You should see training loss decrease over the first few steps and an output directory containing checkpoints. If loss stays flat or spikes, inspect your prompt formatting and make sure the labels are aligned with the target text.

Step 3: Add LoRA adapters for efficient tuning

Your third outcome is a smaller, cheaper training run that updates only adapter weights instead of the full model. LoRA is the practical choice when you want to iterate quickly or train on limited GPU memory.

from peft import LoraConfig, get_peft_model, TaskType

config = LoraConfig(
    task_type=TaskType.CAUSAL_LM,
    r=8,
    lora_alpha=16,
    lora_dropout=0.05,
)
model = get_peft_model(model, config)
model.print_trainable_parameters()

You should see a much smaller trainable parameter count than the base model. If the trainable count is still too high, confirm that PEFT wrapped the right module and that you did not accidentally unfreeze the full network.
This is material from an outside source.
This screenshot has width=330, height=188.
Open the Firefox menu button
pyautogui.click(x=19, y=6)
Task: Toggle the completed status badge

Step 4: Align outputs with preference training

Your fourth outcome is a model that follows human preferences more closely instead of only imitating labels. This is where RLHF-style workflows and DPO come in, with DPO often being the simpler path for teams that already have preference pairs.
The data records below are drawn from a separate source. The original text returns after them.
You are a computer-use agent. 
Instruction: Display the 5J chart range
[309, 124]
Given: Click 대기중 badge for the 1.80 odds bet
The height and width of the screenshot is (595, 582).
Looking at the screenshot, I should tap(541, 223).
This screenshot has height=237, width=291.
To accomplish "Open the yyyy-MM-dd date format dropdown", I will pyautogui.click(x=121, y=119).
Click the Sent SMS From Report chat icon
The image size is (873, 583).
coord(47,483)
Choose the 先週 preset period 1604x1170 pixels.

from trl import DPOTrainer, DPOConfig

config = DPOConfig(output_dir="./dpo-output")
trainer = DPOTrainer(
    model=model,
    ref_model=None,
    args=config,
    train_dataset=rows,
)
trainer.train()

You should see preference optimization logs and a saved aligned checkpoint. If the model starts producing shorter or safer answers, that is a common sign the preference objective is taking effect.
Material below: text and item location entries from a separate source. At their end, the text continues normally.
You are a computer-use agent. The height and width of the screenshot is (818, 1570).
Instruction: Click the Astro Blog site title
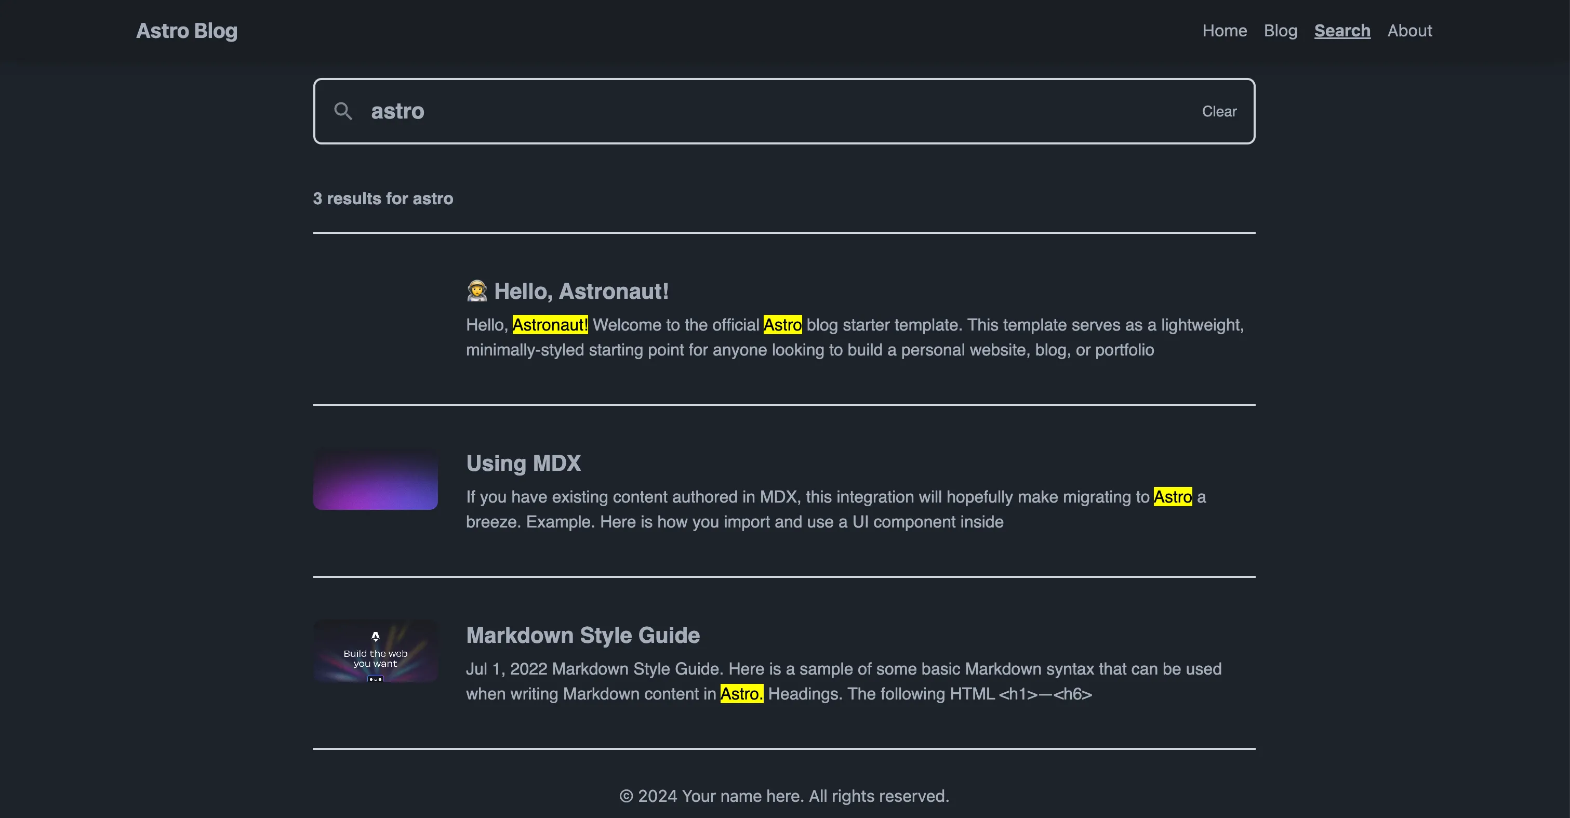tap(187, 30)
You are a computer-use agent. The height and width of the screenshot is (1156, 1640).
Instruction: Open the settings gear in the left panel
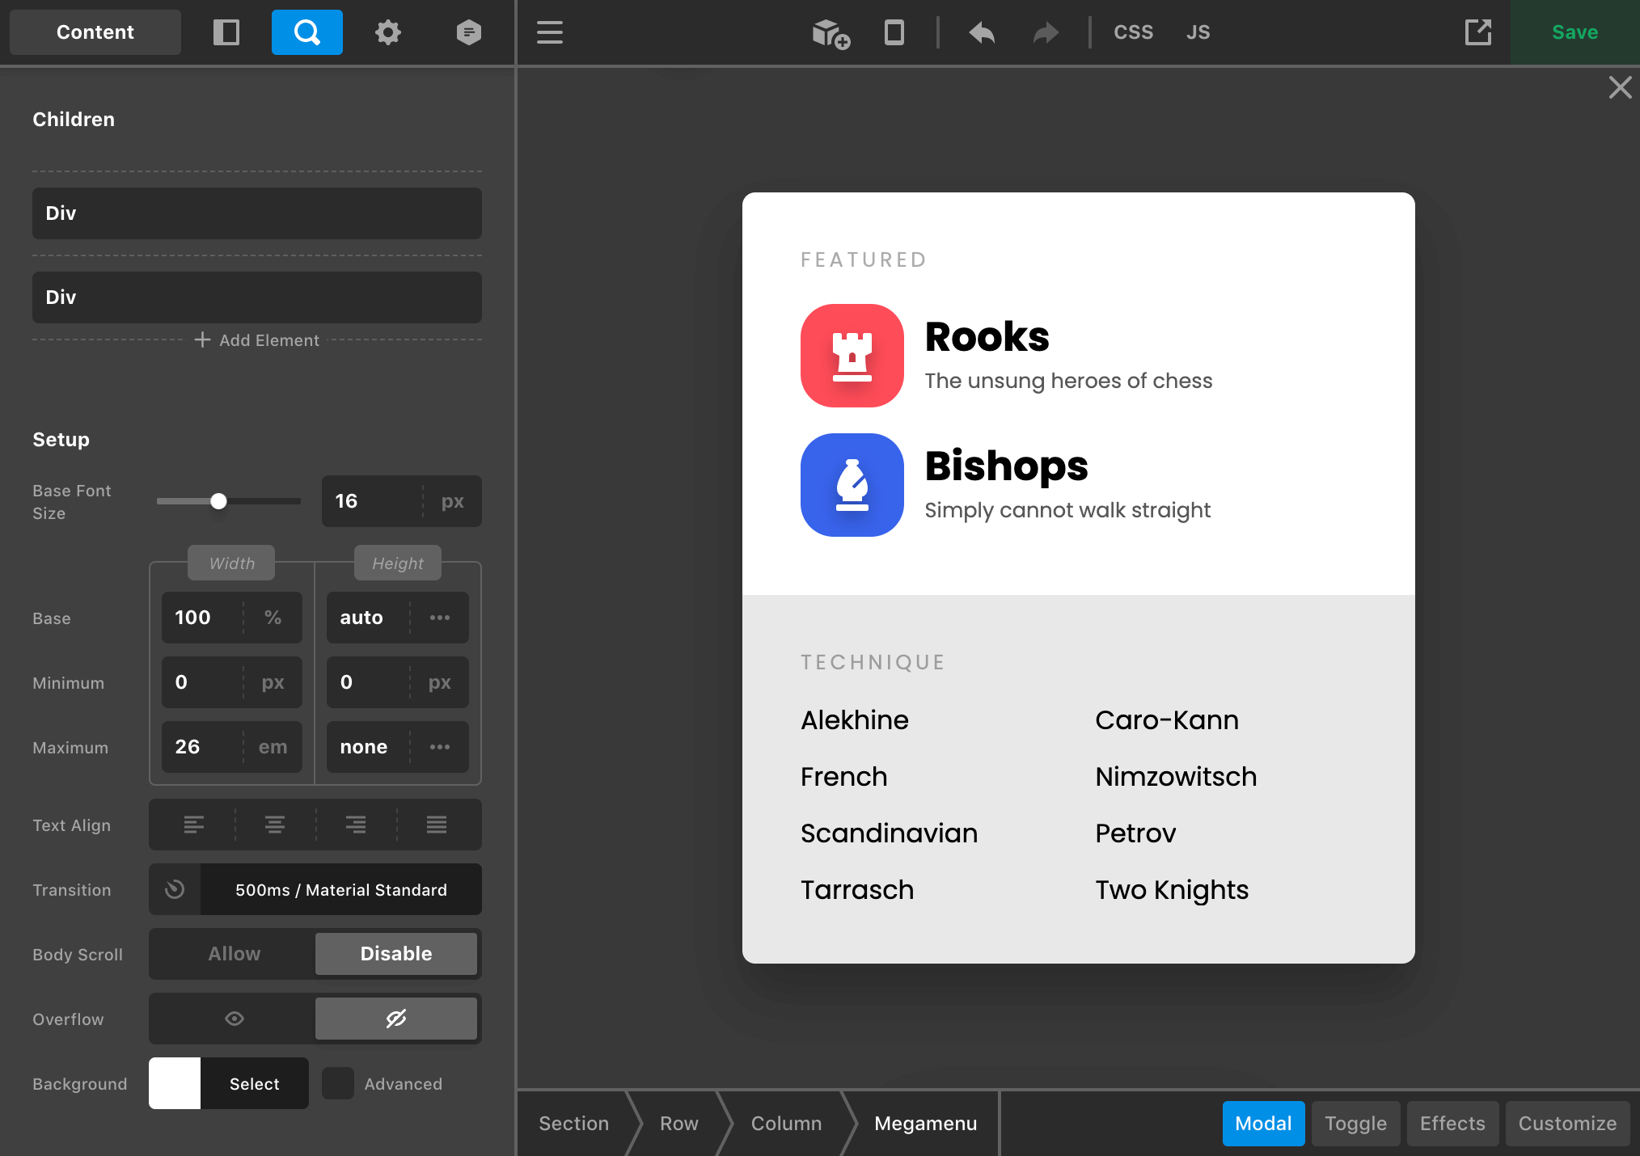click(x=388, y=32)
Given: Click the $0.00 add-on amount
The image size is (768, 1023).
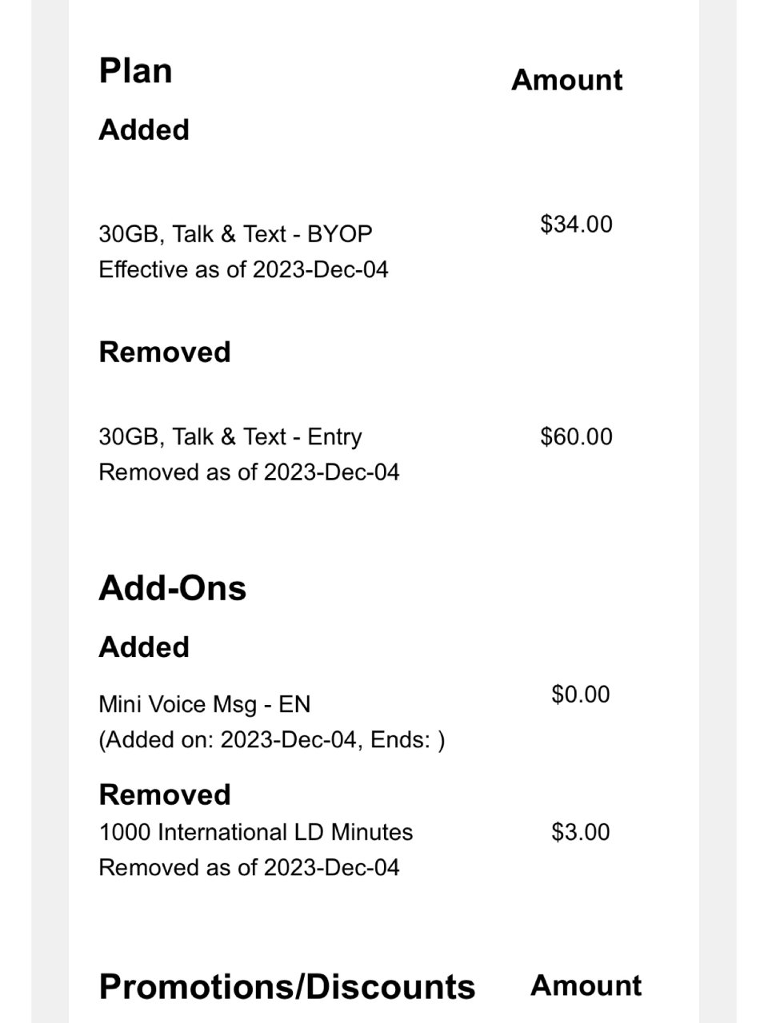Looking at the screenshot, I should pos(581,694).
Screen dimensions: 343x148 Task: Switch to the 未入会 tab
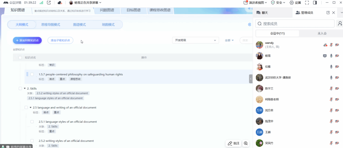point(322,33)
Step 5: Evaluate and package the tuned model

Your fifth outcome is a model artifact you can ship, compare, and reproduce. Run a small evaluation set that checks instruction following, refusal behavior, and domain accuracy, then save the adapter or merged weights for deployment.

model.save_pretrained("./final-adapter")
tokenizer.save_pretrained("./final-adapter")

You should see a model folder with adapter weights or merged weights plus tokenizer files. If the saved directory is incomplete, verify that both model and tokenizer were written and that your deployment runtime can load the same base model version.

MetricBefore/BaselineAfter/Result
Trainable parametersFull modelLoRA adapters only
GPU memory useHigher with full fine-tuningLower with parameter-efficient tuning
Output qualityBase model behaviorTask-specific and preference-aligned behavior

Common mistakes

  • Using raw chat logs without a schema. Fix: convert examples into consistent prompt-response or chosen-rejected pairs before training.
  • Fine-tuning the full model when LoRA is enough. Fix: start with adapters first, then move to full training only if the task truly needs it.
  • Skipping evaluation after alignment. Fix: compare base, SFT, and DPO outputs on the same test prompts so you can catch regressions early.

What's next

Once this workflow is stable, move on to multi-turn chat formatting, dataset curation for your domain, and multimodal fine-tuning if your use case includes images or other non-text inputs.